Black snake mackerel
- Conservation status: Least Concern (IUCN 3.1)

Scientific classification
- Kingdom: Animalia
- Phylum: Chordata
- Class: Actinopterygii
- Order: Scombriformes
- Family: Gempylidae
- Genus: Nealotus
- Species: N. tripes
- Binomial name: Nealotus tripes J. Y. Johnson, 1865
- Synonyms: Machaerope latispinis Ogilby, 1899; Machaerope latispinus Ogilby, 1899;

= Black snake mackerel =

- Genus: Nealotus
- Species: tripes
- Authority: J. Y. Johnson, 1865
- Conservation status: LC
- Synonyms: Machaerope latispinis Ogilby, 1899, Machaerope latispinus Ogilby, 1899

Species of fish

The black snake mackerel (Nealotus tripes) is a species of snake mackerel found worldwide in both tropical and temperate waters where they are found at depths of from 914 to 1646 m making diel vertical migrations from mesopelagic depths to the surface at night.

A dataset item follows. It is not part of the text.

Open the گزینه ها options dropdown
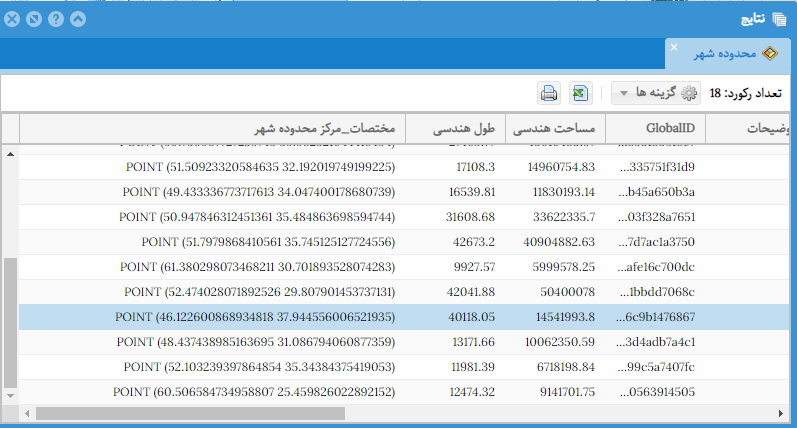The height and width of the screenshot is (428, 797). click(656, 94)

It can reach a length of 25 cm SL though most do not exceed 15 cm SL. It is important to local peoples as a food fish. This species is currently the only known member of its genus, Nealotus. That genus is therefore said to be monotypic.

==Parasites==
As all fish, the black snake mackerel has a variety of parasites. A study performed on fish from the subtropical upwelling region off North-West-Africa indicated that they harbour Myxozoa, Digenea, Monogenea, Cestoda, Nematoda including two species of Anisakis, Acanthocephala, and Copepoda.